Si rivolge alla natura del bambino, parte dall’assunto che ogni essere umano nasca dotato di una natura e una personalità da far emergere e che abbia grandi risorse spirituali. Che certi errori possiamo smettere di farli o almeno  possiamo cominciare a sapere che sono tali. Parla della necessità che i genitori innanzitutto lavorino su se stessi, amino se stessi  (e magari si amino tra loro?), curino le proprie ferite; parla di natura e di naturalezza.

Non conosco le fondamenta profonde di questo suo pensiero (anche se il fare appello a Madre Natura con tanto di maiuscole già lascia presagire una eccessiva fiducia nella natura che invece è a sua volta ferita) e mi riprometto di andare a leggere presto uno dei suoi testi più diffusi , ad esempio “Smettila di reprimere tuo figlio. Come la semplice formula di madre natura garantisce la crescita felice del tuo bambino da 0 a 21 anni”, R. Cavallo, A. Panarese, Uno Editori, 2013.

Nonostante il titolo imperativo – ma dobbiamo riconoscere che ci siamo troppo ammansiti noi. Pare stia sempre male usare ordini o formule perentorie. Invece sono utilissime: “fermati, c’è una macchina!”per esempio va detto così ed è più gentile che sussurrare un “se credi, valuta la possibilità di modificare la tua traiettoria perché forse, non ne sono sicura, sta sopraggiungendo un’auto a passo diciamo spedito. Ma sentiti libero, figlio mio”). Mi piace perché parte dal dato. E partire dal reale è segno di grande sanità mentale e fattore di sicura efficacia.

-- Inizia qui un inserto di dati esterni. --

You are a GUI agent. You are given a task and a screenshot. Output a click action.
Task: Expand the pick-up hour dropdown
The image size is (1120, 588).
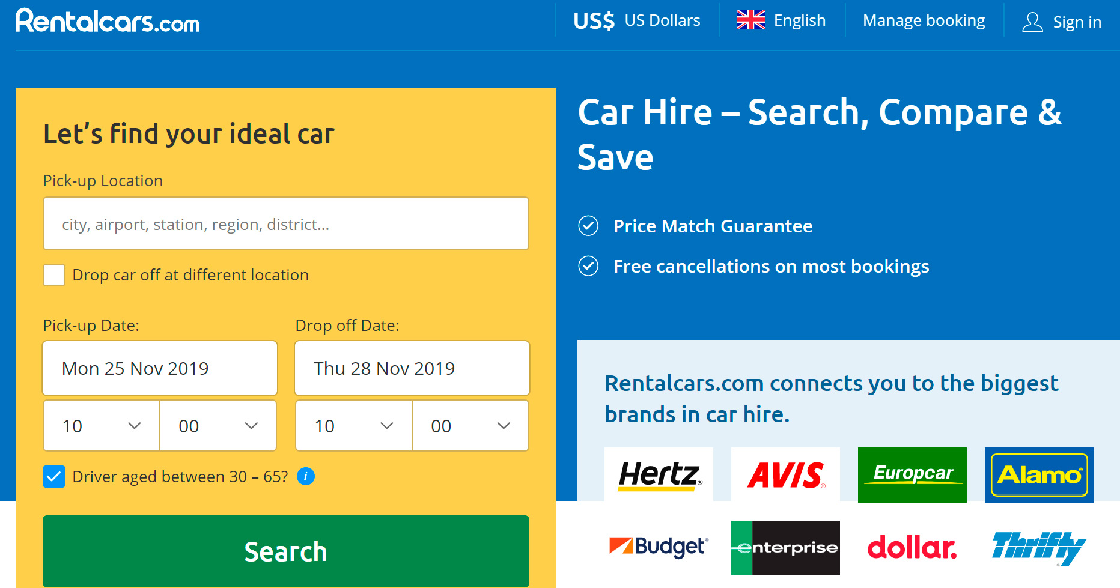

Certo, servono gli occhi giusti per guardare l’oggetto in questione, soprattutto se si tratta di un soggetto, il figlio. State a vedere che troviamo il modo di fare dell’altissima filosofia morale anche su una replica di un programma di semplice intrattenimento!

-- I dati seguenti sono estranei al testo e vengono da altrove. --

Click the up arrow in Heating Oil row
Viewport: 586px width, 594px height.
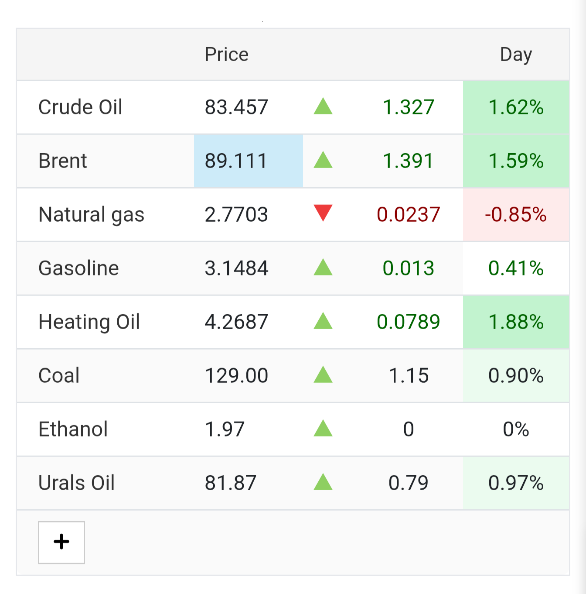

Attenzione: sì perché a queste signore, piuttosto eccentriche invero, ai conduttori, bellocci e bravini, alla Family Coach, all’impianto del programma manca – perché non gliene importa niente, non farebbe audience-  l’orientamento ultimo: che vuol dire, davvero, riuscire come genitori? Riuscire come mamma? E per un figlio? Che significa riuscire? Ecco.

Occorre rimettere in palinsesto l’anima immortale e nel frattempo vedere di non corromperla troppo con tv spazzatura. Lo dice la Family Coach alla bellissima mamma latina, separata da poco (ecco un po’ di tv verità: la malinconia che ha negli occhi buca)  che mangia in terra con suo figlio guardando la tv: “sono sicurissima che tu sia molto meglio della compagnia di una sit-com”.